Barbara Prey Projects announces Still Light August 1 – September 4 an exhibition of Barbara Prey’s new monumental watercolours which push the medium in new directions and size, continuing the investigation between reality and imagination.
The artist’s innovative eye for the American landscape has placed her paintings in the private collections of U.S. Presidents and dignitaries, business titans, European Royalty, celebrities including Orlando Bloom and Tom Hanks, as well as the prominent public collections of The National Gallery of Art, The Brooklyn Museum, The Smithsonian American Art Museum, Kennedy Space Center and the permanent collection of The White House, where she is one of two living female artists represented, among many other institutions. Commissioned by NASA (the only female commissioned four times), she was recently commissioned by the contemporary art museum MASS MoCA to paint the largest watercolour in the world for their new building currently on long-term exhibition at the museum.
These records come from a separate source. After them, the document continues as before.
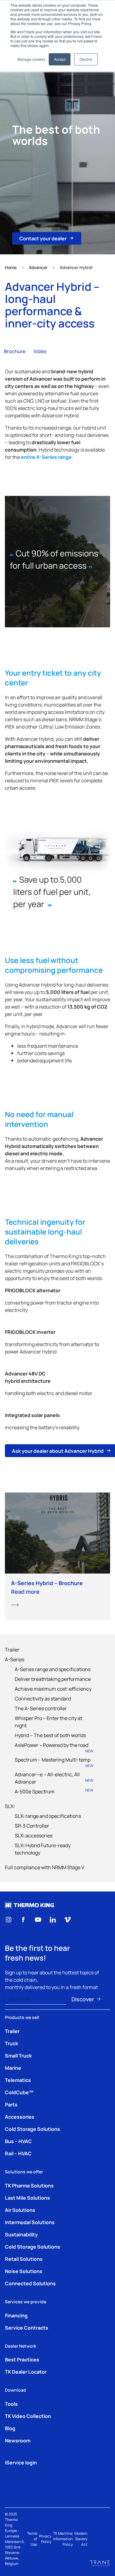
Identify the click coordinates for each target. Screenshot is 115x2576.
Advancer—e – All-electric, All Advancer (54, 1778)
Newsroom (17, 2440)
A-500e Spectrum (54, 1791)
PBS referred to the MASS MoCA commissioned artists as “global leaders in contemporary art”. Prey was appointed by the President of the United States to the National Council on the Arts, the advisory board to the National Endowment for the Arts. Artists are appointed for their contributions and recognition in American Art.
Prey’s highly original approach to painting has challenged conventional understandings of the genre. She steers her way between realism and abstraction, painterliness and reduction, perception and synthesis. She references art history but transcends and creates a contemporary view with her unmistakable voice, establishing within the trajectory of American Art a 21st-century female lens. As an artist working often en plein air, environmental issues and climate change are concerns that inform her paintings. Her layered, luminous, and nuanced paintings also speak to issues of gender, climate and ecology, and spiritual wonder. Prey’s practice evokes the seemingly every day to push the boundaries of what the medium of watercolour can do.